Reproduce the PCB project summary in full, word for word.

PASSAGE FOR REVIEW below:

Superfund Research Program

PCBs: Metabolism, Genotoxicity and Gene Expression in vivo

Project Leader: Larry W. Robertson
Grant Number: P42ES013661
Funding Period: 2006-2020

Project-Specific Links

Final Progress Reports

Year:   2019  2014  2009 

The goal of this Project is to identify targets and mechanisms of toxicity as a basis for understanding the risks of polychlorinated biphenyls (PCBs) to human health and their amelioration. Targets investigated include liver and bone, and especially the reproductive and developmental system. PCB126, an aryl hydrocarbon receptor (AhR) agonist and the most potent dioxin-like toxicant among the 209 PCB congeners, may play a role in the functioning of the female reproductive system. Therefore, the researchers investigated the effects of prenatal exposure to PCB126 on pregnant rats and their fetuses. Pregnant Sprague-Dawley rats (dams) received a single IP exposure to different doses of PCB126 (0, 0.2, 1, or 5 micromol/kg) on gestation day 12 and were necropsied six days later. PCB126 caused: reduced body and thymus weights; increased liver weight in dams and liver injury in the form of nonlipid cytoplasmic vacuolation in hepatocytes; and altered serum levels of some important hormones, i.e., estradiol was significantly and dose-dependently increased while leptin levels were decreased. These effects may impair fetal development and need further analysis. Additionally, PCB126 produced necrosis and increased thickness of different layers in the placenta that might cause insufficient nutrition and energy transfer to the fetuses. At the highest dose, PCB126 exposed dams showed significant adverse pregnancy outcomes which included early embryonic deaths, fetal deaths, low birth weights, and a skewed fetal sex ratio towards males. Results show that even short time in utero exposure to PCB126 impaired embryo development and produced endocrine and hepatic disruptions in pregnant dams. Further exploration of the mechanisms may enable the design of protective interventions.

End of PASSAGE FOR REVIEW.
EXTRACTED MATERIAL below:

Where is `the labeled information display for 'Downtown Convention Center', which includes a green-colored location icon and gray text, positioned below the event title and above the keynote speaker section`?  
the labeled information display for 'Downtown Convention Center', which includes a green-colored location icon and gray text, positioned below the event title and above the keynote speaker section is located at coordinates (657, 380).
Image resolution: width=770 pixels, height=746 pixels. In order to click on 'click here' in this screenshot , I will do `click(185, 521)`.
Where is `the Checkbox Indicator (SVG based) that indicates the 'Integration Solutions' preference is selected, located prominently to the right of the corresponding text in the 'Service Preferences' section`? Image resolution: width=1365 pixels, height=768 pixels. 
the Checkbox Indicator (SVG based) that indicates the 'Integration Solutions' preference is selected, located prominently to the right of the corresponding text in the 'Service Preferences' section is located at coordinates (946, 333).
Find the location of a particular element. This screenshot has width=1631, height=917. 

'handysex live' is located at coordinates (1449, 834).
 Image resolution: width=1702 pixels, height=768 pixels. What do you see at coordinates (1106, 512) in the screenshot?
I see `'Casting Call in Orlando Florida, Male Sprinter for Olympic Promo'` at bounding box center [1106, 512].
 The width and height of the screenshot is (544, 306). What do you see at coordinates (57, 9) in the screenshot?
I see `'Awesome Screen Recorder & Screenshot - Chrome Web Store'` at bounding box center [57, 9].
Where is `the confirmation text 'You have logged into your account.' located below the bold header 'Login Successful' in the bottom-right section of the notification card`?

End of EXTRACTED MATERIAL.

EXERCISE RESPONSE =
Superfund Research Program

PCBs: Metabolism, Genotoxicity and Gene Expression in vivo

Project Leader: Larry W. Robertson
Grant Number: P42ES013661
Funding Period: 2006-2020

Project-Specific Links

Final Progress Reports

Year:   2019  2014  2009 

The goal of this Project is to identify targets and mechanisms of toxicity as a basis for understanding the risks of polychlorinated biphenyls (PCBs) to human health and their amelioration. Targets investigated include liver and bone, and especially the reproductive and developmental system. PCB126, an aryl hydrocarbon receptor (AhR) agonist and the most potent dioxin-like toxicant among the 209 PCB congeners, may play a role in the functioning of the female reproductive system. Therefore, the researchers investigated the effects of prenatal exposure to PCB126 on pregnant rats and their fetuses. Pregnant Sprague-Dawley rats (dams) received a single IP exposure to different doses of PCB126 (0, 0.2, 1, or 5 micromol/kg) on gestation day 12 and were necropsied six days later. PCB126 caused: reduced body and thymus weights; increased liver weight in dams and liver injury in the form of nonlipid cytoplasmic vacuolation in hepatocytes; and altered serum levels of some important hormones, i.e., estradiol was significantly and dose-dependently increased while leptin levels were decreased. These effects may impair fetal development and need further analysis. Additionally, PCB126 produced necrosis and increased thickness of different layers in the placenta that might cause insufficient nutrition and energy transfer to the fetuses. At the highest dose, PCB126 exposed dams showed significant adverse pregnancy outcomes which included early embryonic deaths, fetal deaths, low birth weights, and a skewed fetal sex ratio towards males. Results show that even short time in utero exposure to PCB126 impaired embryo development and produced endocrine and hepatic disruptions in pregnant dams. Further exploration of the mechanisms may enable the design of protective interventions.